Entonces, Catalina, con una ternura infinita, le preparó un lugar en su casa donde él podía sentarse y, con la paciencia de un artesano, limpiar porotos. No era solo un trabajo; era una terapia, una forma de mantenerlo conectado con la realidad. Al final del día, con una sonrisa, Catalina le pagaba con dinero falso. Don Selso, con la inocencia de un niño y la dignidad de un hombre, guardaba sus billetes en un bolsillo, sintiendo el orgullo de haber hecho un trabajo honesto. Era la prueba de que, a pesar de la enfermedad, su familia lo amaba y lo respetaba, demostrando que para el amor no hay enfermedad que valga.

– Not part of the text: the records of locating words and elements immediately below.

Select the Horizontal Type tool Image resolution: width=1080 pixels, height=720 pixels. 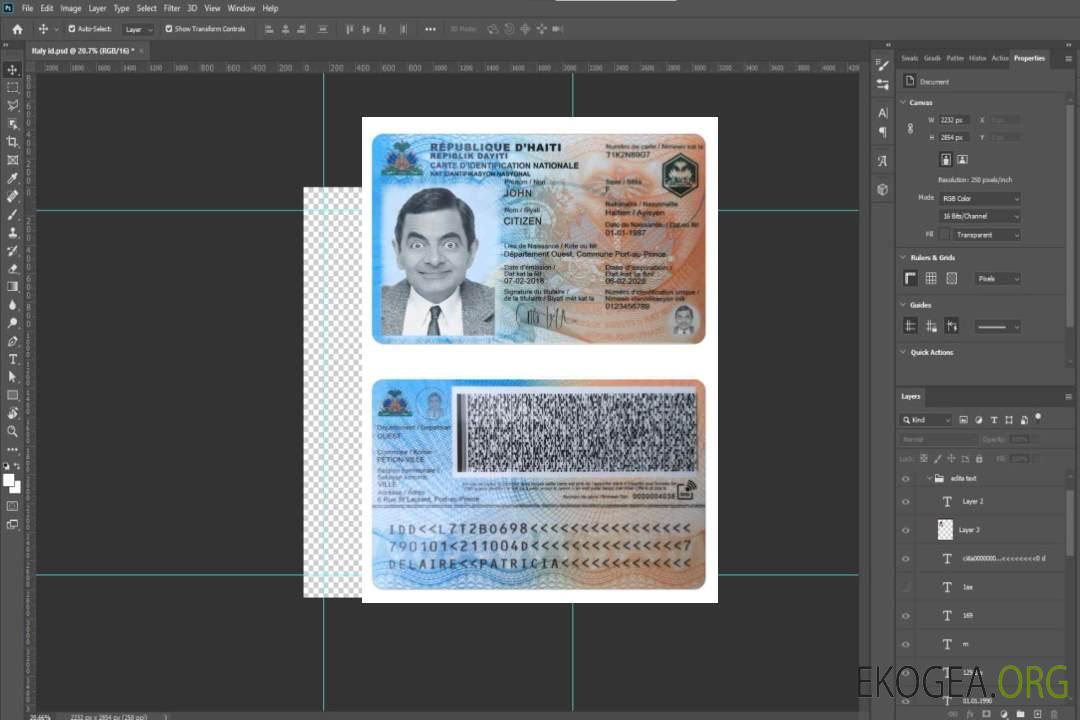tap(13, 359)
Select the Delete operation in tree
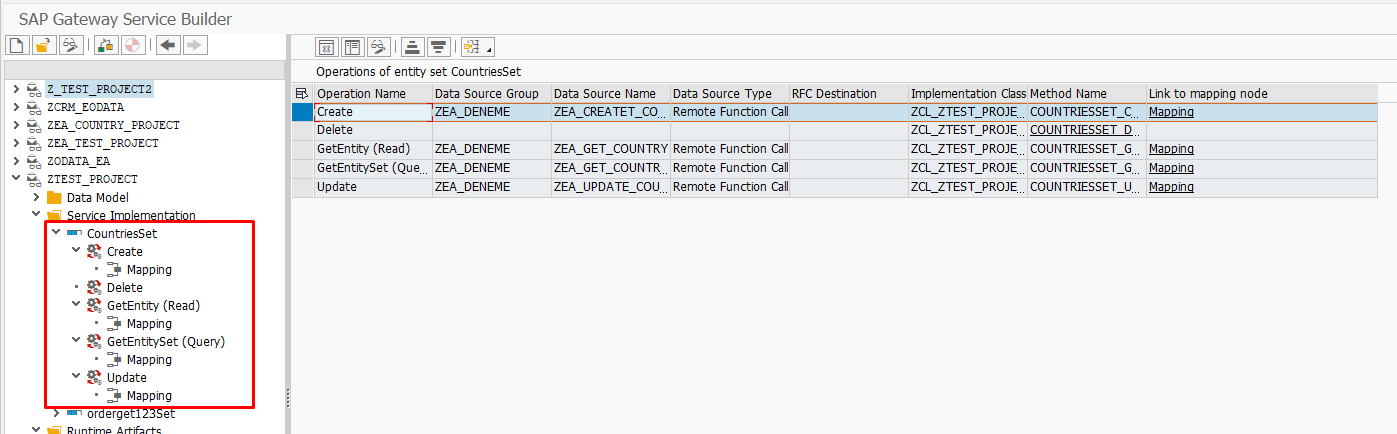This screenshot has width=1397, height=434. tap(124, 287)
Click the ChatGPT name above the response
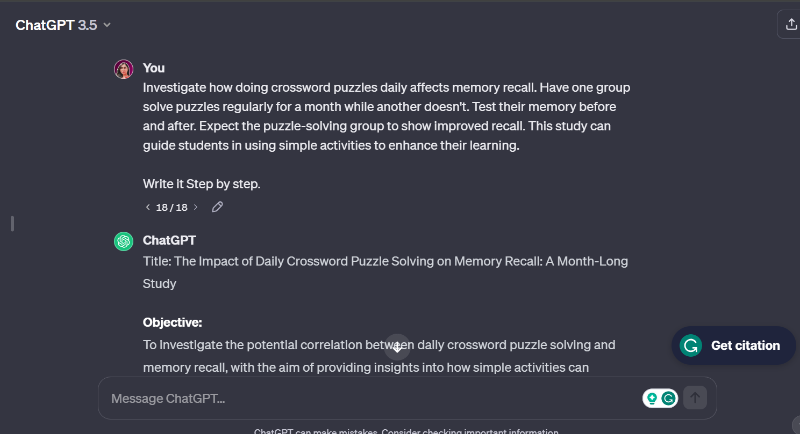The image size is (800, 434). (x=169, y=240)
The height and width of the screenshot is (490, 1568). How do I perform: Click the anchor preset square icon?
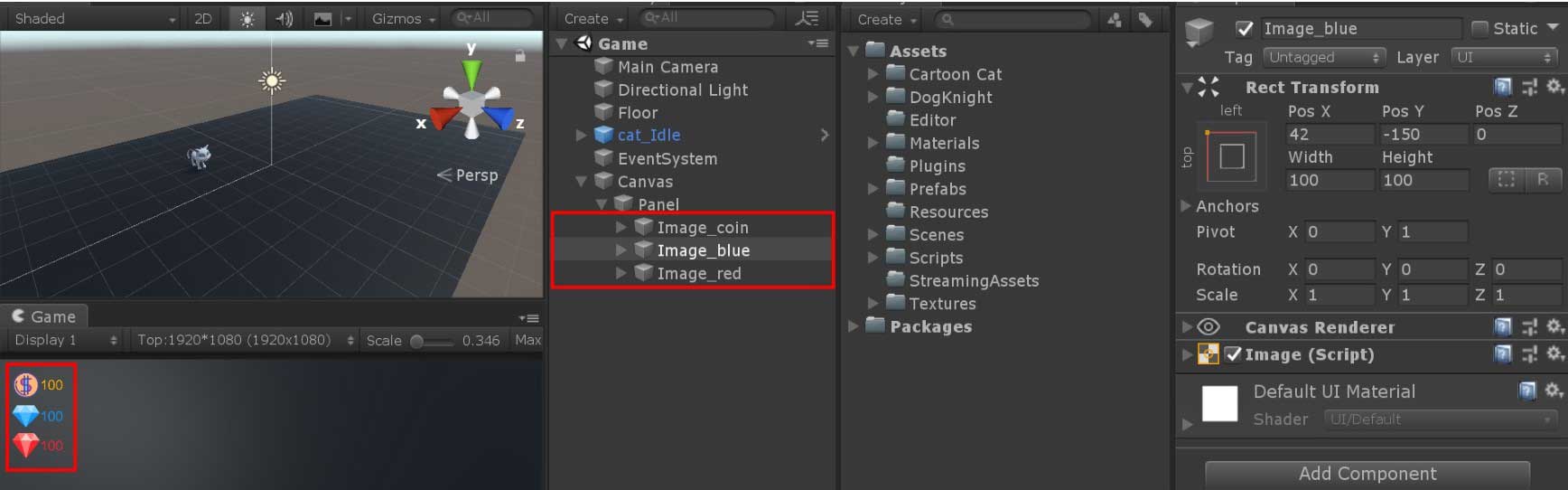(1231, 156)
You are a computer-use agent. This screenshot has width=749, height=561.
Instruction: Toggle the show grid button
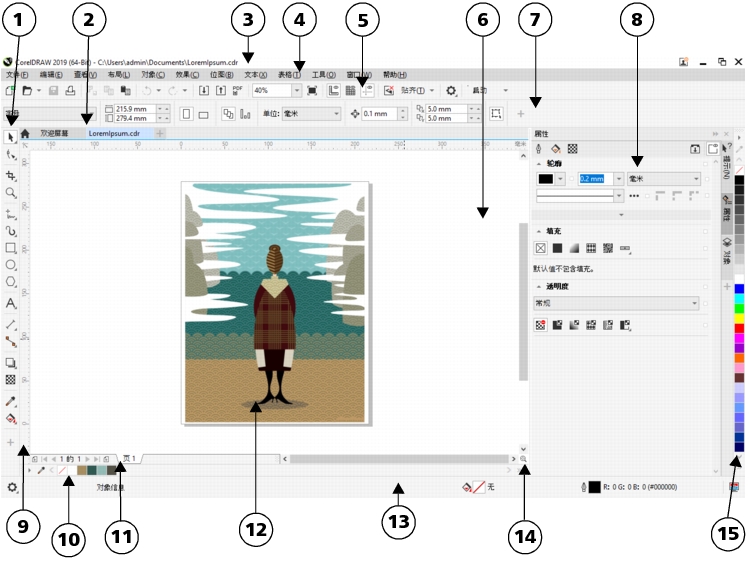pos(350,90)
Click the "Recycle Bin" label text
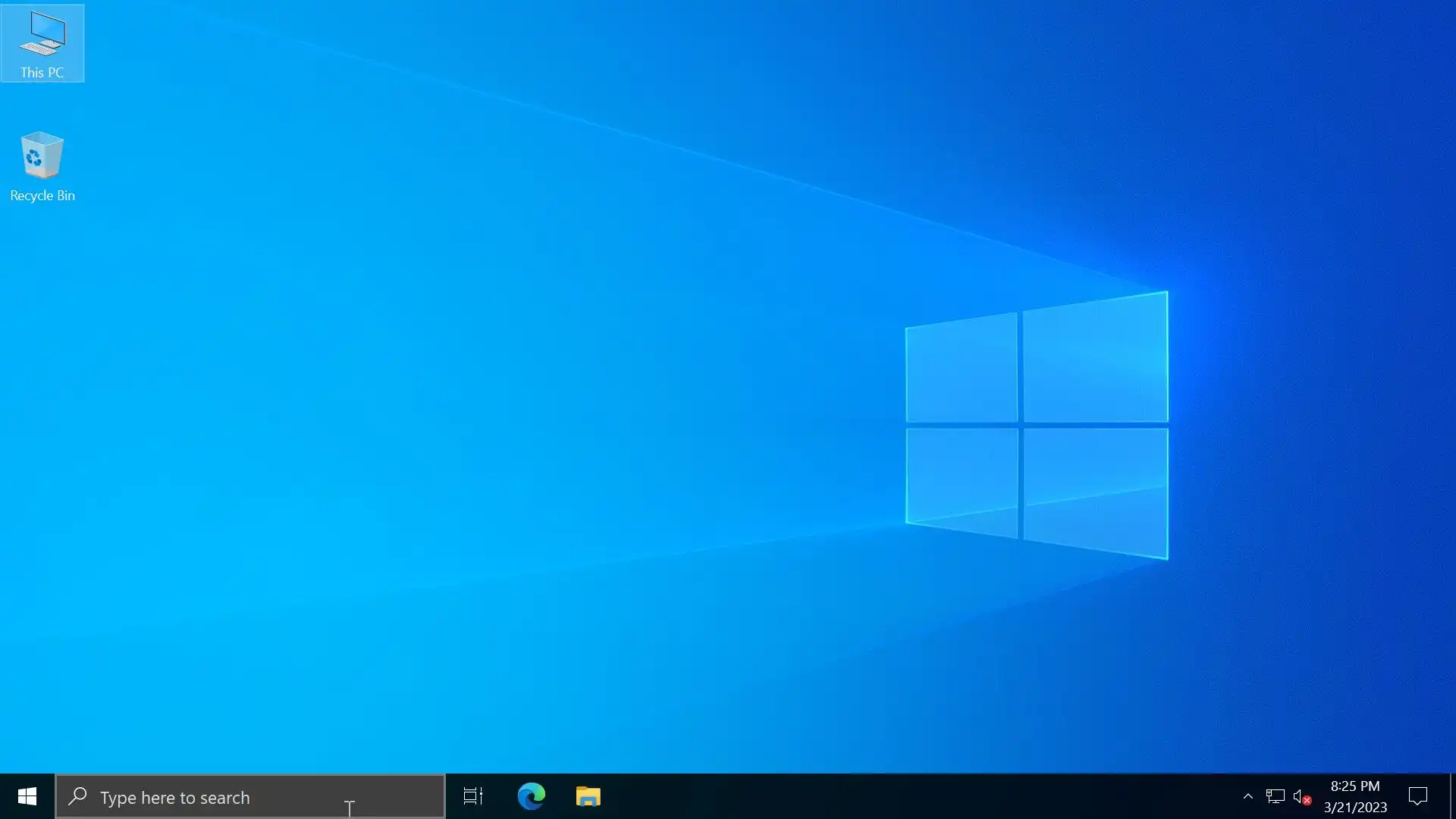 point(42,196)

La historia de Don Selso, al final del camino, no es una de tristeza sino de amor. El hombre que fue un "guacho" y que vivió la soledad, encontró la única luz que ilumina la oscuridad: el amor incondicional de su abuela Celia, su esposa María y su hija Olivia Catalina.
Su historia es un reflejo de que el amor es inolvidable. Que su abuela lo amamantara y lo amara más que a su propia vida; que su esposa lo cuidara hasta el final; y que su hija lo acompañe en su enfermedad, es la prueba de que el amor es el ancla que nos mantiene a flote en el mar del olvido.
El libro no es solo para su familia, es para las almas. Para las almas que han olvidado, para las almas que han sufrido, para las almas que han amado. Es un tesoro que nos recuerda que la memoria es frágil, pero el amor es inmortal.